• [Source]

──────────────────────────────

United States Court of Federal Claims
Jun 5, 1933
3 F. Supp. 611 (Fed. Cl. 1933)

Opinion

No. K-322.

June 5, 1933.

David A. Richardson, of Oklahoma City, Okla. (Samuel W. Hayes, of Oklahoma City, Okla., on the brief), for plaintiff.

George H. Foster and W.W. Scott, both of Washington, D.C., for the United States.

Before BOOTH, Chief Justice, and LITTLETON, WHALEY, WILLIAMS, and GREEN, Judges.


On rehearing. Petition dismissed. For former opinion, see 53 F.2d 907.

This case is now before the court on a new trial granted on plaintiff's motion with respect to the taxability of profits derived by him from the sale of leases acquired from the state of Oklahoma.

At the first trial two questions were presented: First, whether the profits derived by plaintiff from the sale of oil and gas produced from school lands leased by the state of Oklahoma were subject to federal income tax; and, second, whether the profits derived by plaintiff from the sale of such leases on state lands were immune from federal income taxation. We decided the first question in favor of plaintiff in the opinion rendered December 7, 1931, 53 F.2d 907, and entered judgment in his favor for $153,582.38, with interest, which judgment has been paid. See Burnet v. Coronado Oil Gas Co., 285 U.S. 393, 52 S. Ct. 443, 444, 76 L. Ed. 815. The second question was decided in favor of the United States and recovery of the tax paid upon the profits derived by plaintiff from the sale by him of the leases which he had acquired from the state of Oklahoma was denied.

──────────────────────────────

• [Data for the task]
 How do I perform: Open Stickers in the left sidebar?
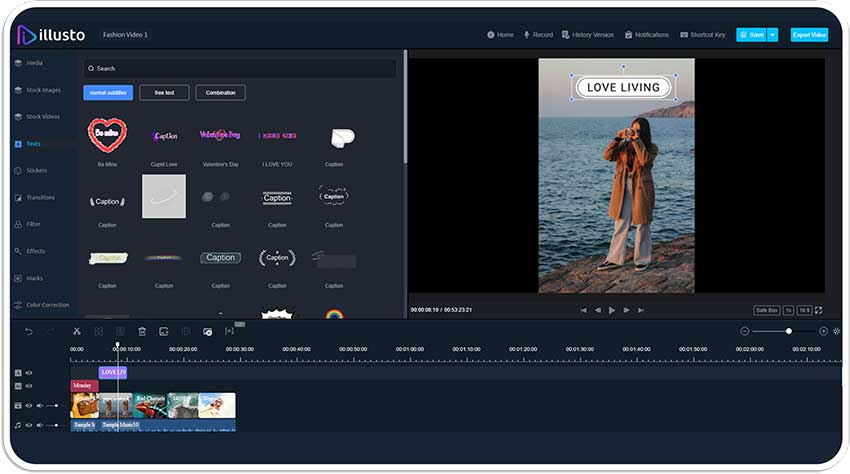tap(36, 171)
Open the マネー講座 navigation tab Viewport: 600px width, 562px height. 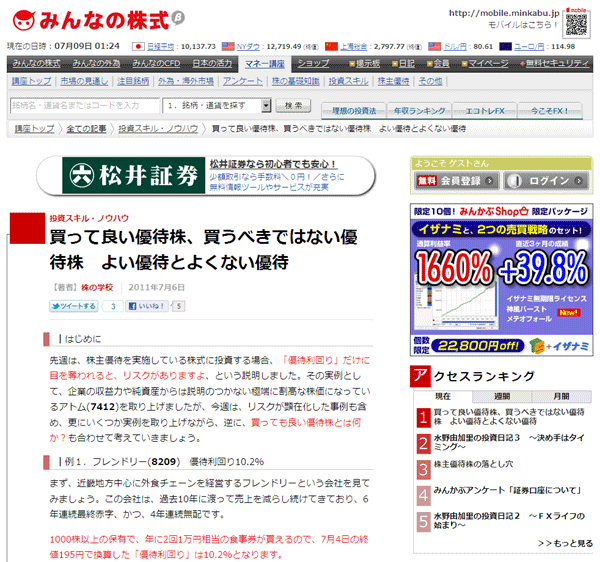(x=268, y=63)
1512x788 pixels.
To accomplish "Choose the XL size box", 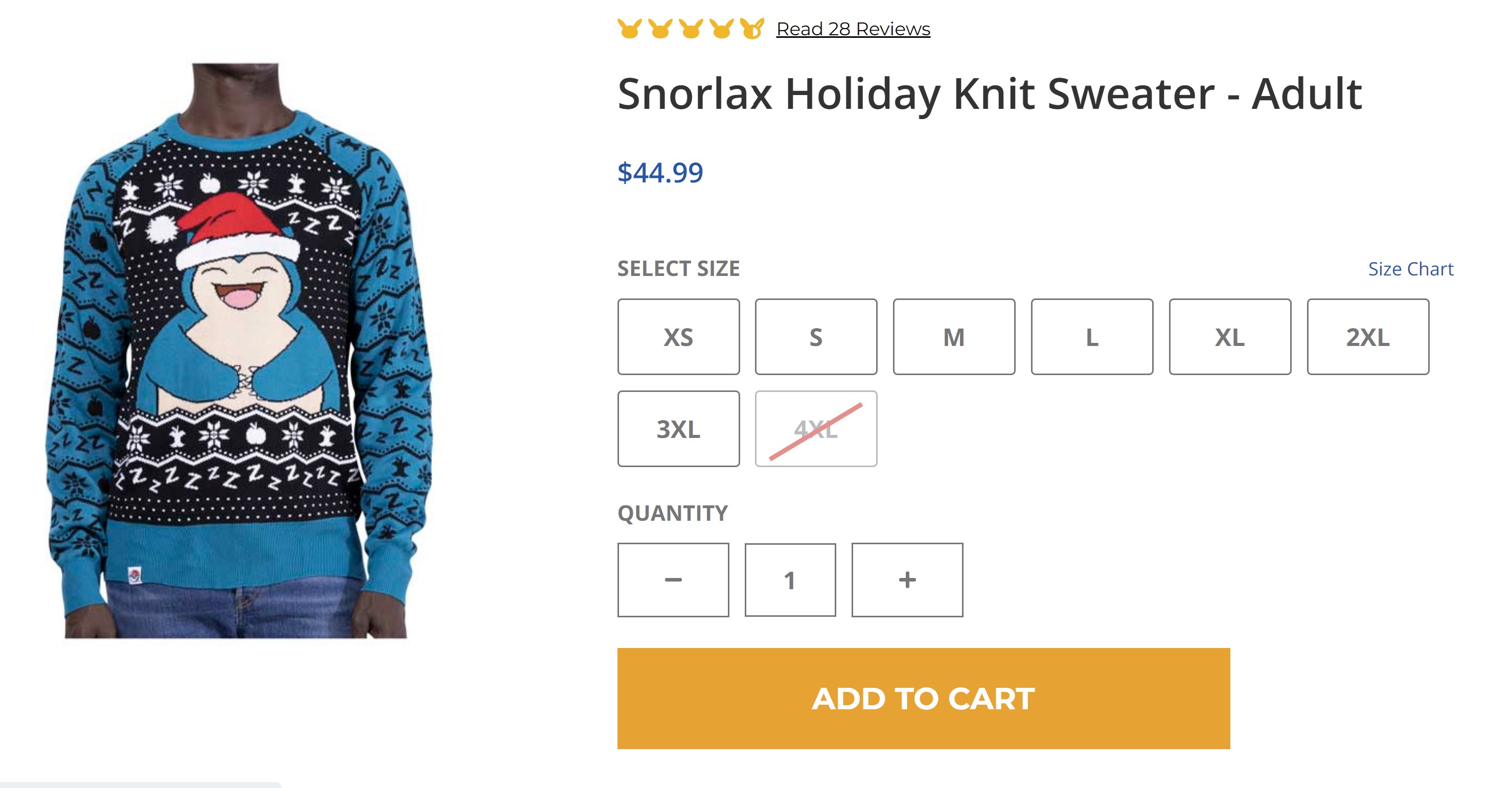I will coord(1230,337).
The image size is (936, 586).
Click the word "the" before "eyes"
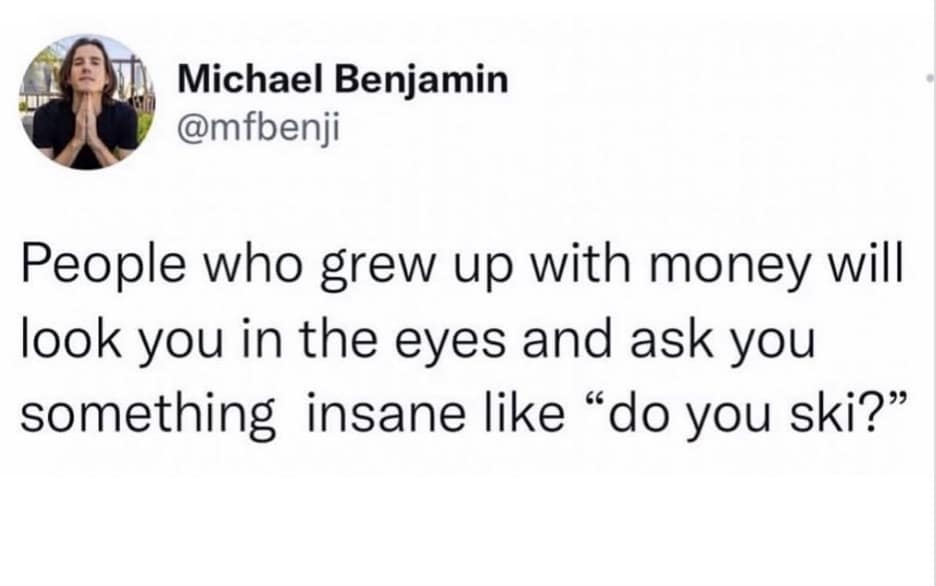[x=383, y=343]
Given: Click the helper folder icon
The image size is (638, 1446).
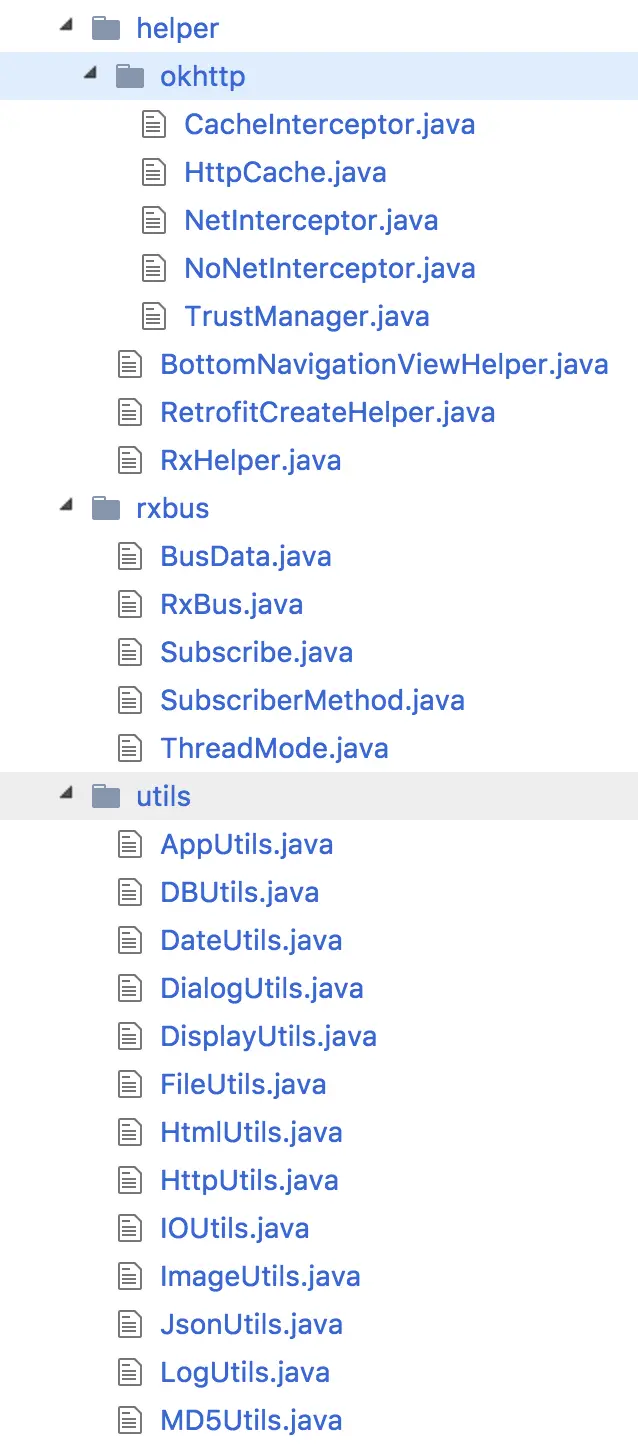Looking at the screenshot, I should pos(106,28).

──────────────────────────────

• [Actions to take]
#1 Answer these questions about the opinion above:
(a) Who appeared for the United States?
(b) On what date was the court's earlier opinion in the case rendered?
(c) For what amount did the court enter judgment in the plaintiff's favor at the first trial?
#2 Return each line of the entries that contains the string "Click".

• [Solutions by task]
#1
(a) George H. Foster and W.W. Scott, both of Washington, D.C.
(b) December 7, 1931.
(c) $153,582.38, with interest.

#2
Click the word "the" before "eyes"
Given: Click the helper folder icon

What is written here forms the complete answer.